Tijdens de mondelinge behandeling kunnen partijen hun stellingen toelichten. Ook kan aan hen worden gevraagd om inlichtingen te geven of stellingen nader te onderbouwen. Tijdens de mondelinge behandeling zal ook worden onderzocht of partijen tot een schikking kunnen komen.
5.8.
Alle stukken die op de zaak betrekking (kunnen) hebben en die nog niet in het geding zijn gebracht, dienen door de partij die deze tijdens de mondelinge behandeling ter sprake wil brengen aan de kantonrechter en aan de wederpartij te worden toegezonden. Deze stukken dienen uiterlijk tien dagen vóór de mondelinge behandeling in het bezit te zijn van de kantonrechter en de wederpartij.
5.9.
Partijen dienen in persoon te verschijnen of zij moeten op de mondelinge behandeling worden vertegenwoordigd door een persoon die inhoudelijk op de hoogte is van de feiten met betrekking tot de vorderingen. Deze vertegenwoordiger moet schriftelijk gemachtigd zijn, ook tot het treffen van een minnelijke regeling.
5.10.
Partijen dienen voor het bepalen van de datum van de mondelinge behandeling hun verhinderdata op te geven. Daartoe wordt de zaak verwezen naar de onder de beslissing te vermelden rolzitting.
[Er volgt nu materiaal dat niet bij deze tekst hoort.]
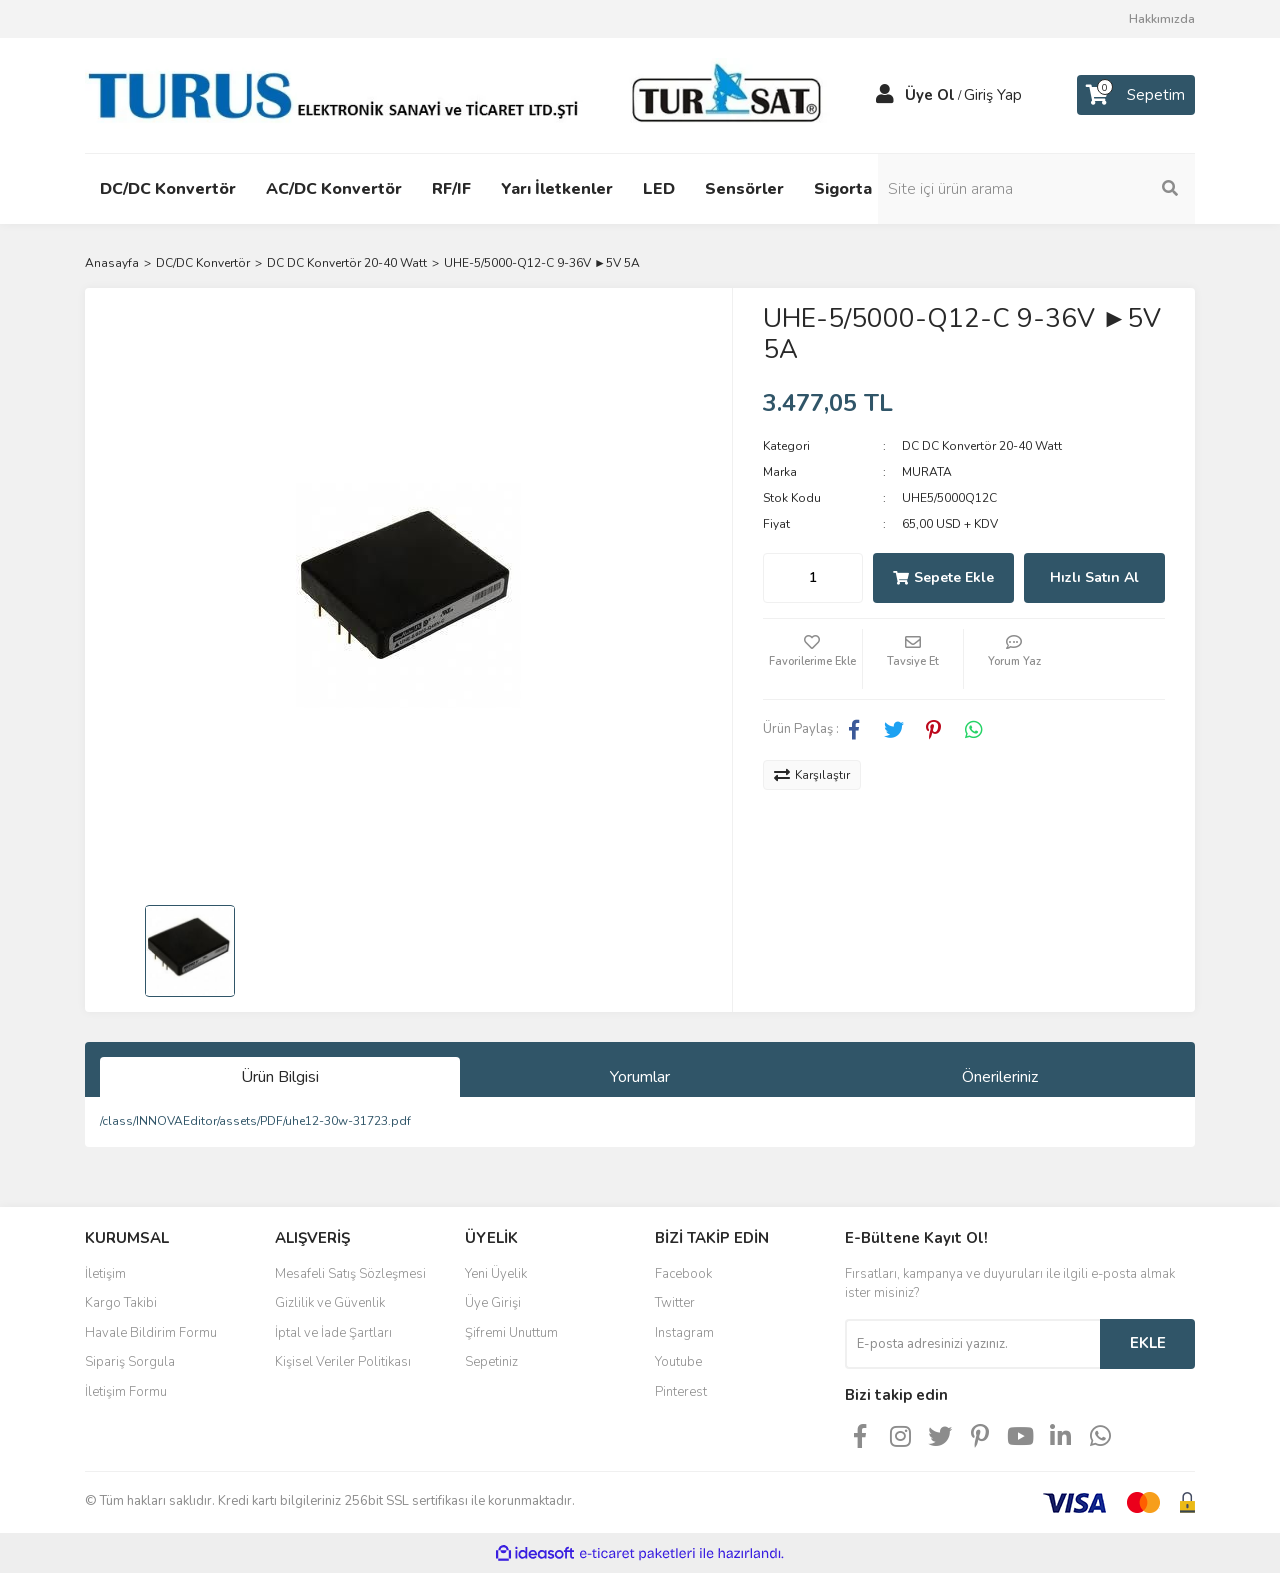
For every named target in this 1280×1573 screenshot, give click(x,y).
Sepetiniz (491, 1362)
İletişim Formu (126, 1392)
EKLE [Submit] (1148, 1343)
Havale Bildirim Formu (151, 1333)
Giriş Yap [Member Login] (993, 95)
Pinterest (681, 1392)
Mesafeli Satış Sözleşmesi (350, 1274)
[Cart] (1136, 95)
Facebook (683, 1274)
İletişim (105, 1274)
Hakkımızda (1162, 19)
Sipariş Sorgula (130, 1362)
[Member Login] (885, 95)
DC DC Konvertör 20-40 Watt (982, 446)
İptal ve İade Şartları (333, 1333)
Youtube (678, 1362)
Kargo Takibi (121, 1303)
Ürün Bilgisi (280, 1077)
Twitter (675, 1303)
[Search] (1060, 189)
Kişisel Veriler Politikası (343, 1362)
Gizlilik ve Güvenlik (330, 1303)
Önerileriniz (1000, 1077)
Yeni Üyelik (496, 1274)
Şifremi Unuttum (511, 1333)
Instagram (684, 1333)
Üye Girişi (493, 1303)
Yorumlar (640, 1077)
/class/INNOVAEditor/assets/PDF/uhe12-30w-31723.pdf (255, 1121)
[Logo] (460, 94)
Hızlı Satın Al (1094, 577)
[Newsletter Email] (972, 1344)
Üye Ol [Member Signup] (930, 95)
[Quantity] (813, 578)
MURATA (927, 472)
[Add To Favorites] (813, 659)
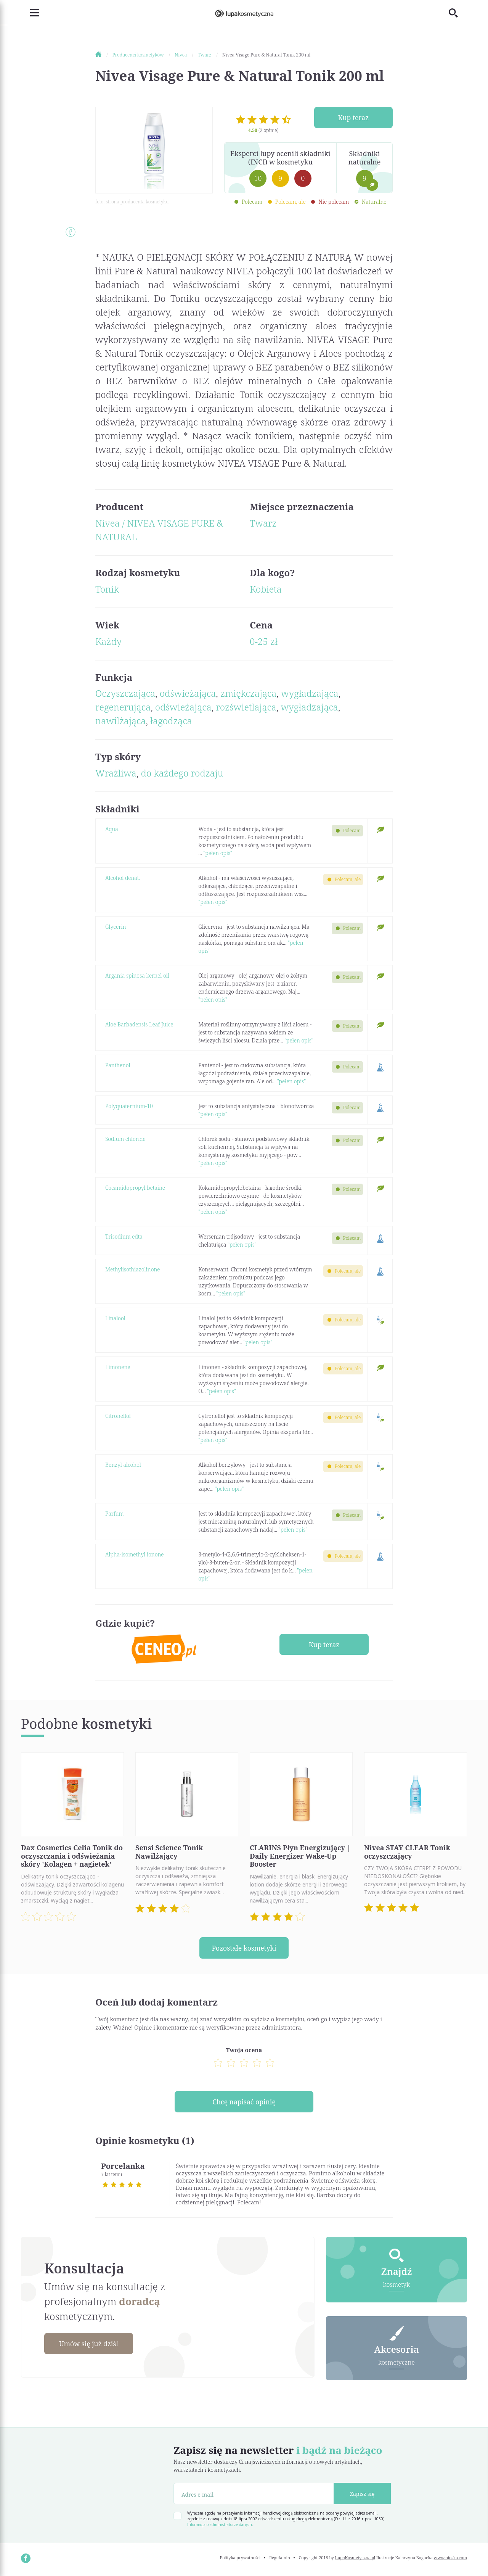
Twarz (263, 523)
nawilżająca (120, 720)
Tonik (107, 589)
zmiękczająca (248, 693)
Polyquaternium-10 (129, 1106)
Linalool (115, 1318)
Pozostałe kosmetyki (244, 1948)
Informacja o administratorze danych (219, 2525)
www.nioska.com (450, 2559)
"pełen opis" (217, 853)
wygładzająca (309, 693)
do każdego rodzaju (182, 773)
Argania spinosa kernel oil (137, 975)
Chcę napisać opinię (244, 2102)
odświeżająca (188, 693)
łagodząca (171, 720)
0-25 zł (264, 641)
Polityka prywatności (240, 2559)
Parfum (114, 1513)
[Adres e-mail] (253, 2494)
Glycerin (115, 926)
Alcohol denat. (122, 877)
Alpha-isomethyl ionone (134, 1554)
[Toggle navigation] (30, 12)
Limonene (117, 1367)
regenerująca (123, 707)
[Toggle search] (458, 12)
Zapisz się (362, 2495)
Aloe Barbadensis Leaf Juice (139, 1024)
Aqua (111, 829)
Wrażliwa (115, 773)
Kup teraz (353, 117)
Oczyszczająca (125, 693)
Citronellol (118, 1415)
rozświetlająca (246, 707)
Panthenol (117, 1065)
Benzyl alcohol (123, 1464)
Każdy (108, 641)
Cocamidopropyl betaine (135, 1187)
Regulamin (279, 2559)
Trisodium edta (124, 1236)
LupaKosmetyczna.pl (355, 2559)
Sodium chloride (125, 1138)
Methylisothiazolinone (132, 1269)
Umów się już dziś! (89, 2344)
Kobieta (266, 589)
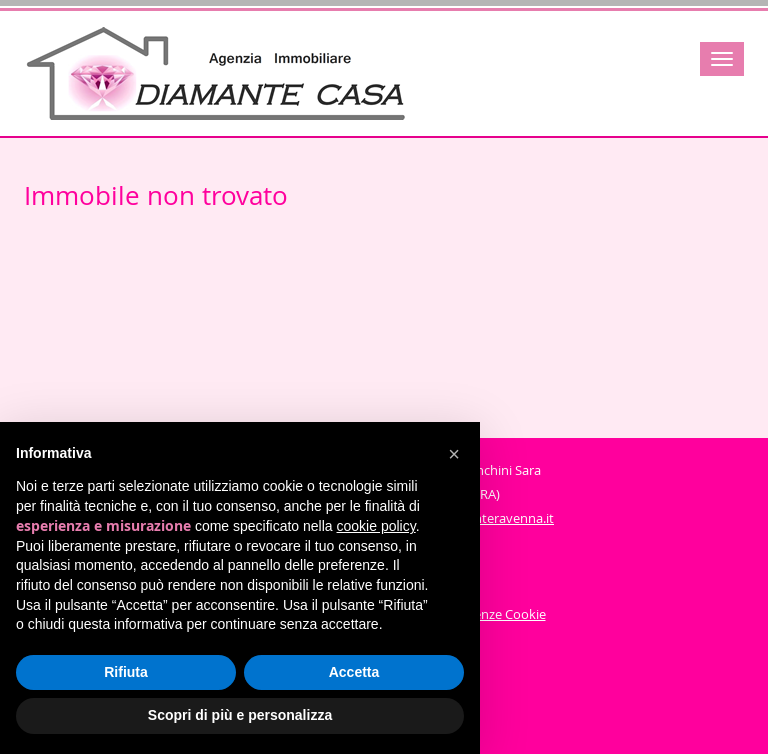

Uitstel is niet mogelijk, tenzij beide partijen daarom gezamenlijk verzoeken. Aan de hand van de verhinderdagen van partijen zal de griffier vervolgens datum en tijd van de mondelinge behandeling aan partijen mededelen.
5.11.
Iedere verdere beslissing wordt in dit stadium van het geding aangehouden.

6..De beslissing

De kantonrechter:
bepaalt dat partijen zoals omschreven onder 5.9 op een nader te bepalen datum en tijd moeten verschijnen op de mondelinge behandeling ten overstaan van mr. K.J. Bezuijen, kantonrechter; de mondelinge behandeling zal plaatsvinden in het gerechtsgebouw, Wilhelminaplein 100 te Rotterdam, gebouw B (het rode gebouw);
verwijst de zaak naar de rolzitting van
woensdag 29 december 2021 om 14:30 uurom partijen de gelegenheid te bieden hun verhinderdata voor de dan komende drie maanden op te geven;
bepaalt dat de schriftelijke opgaaf uiterlijk de dag vóór deze rolzitting om 12:00 uur ter griffie ontvangen dient te zijn;
houdt iedere verdere beslissing aan.
Dit vonnis is gewezen door mr. K.J. Bezuijen en uitgesproken ter openbare terechtzitting.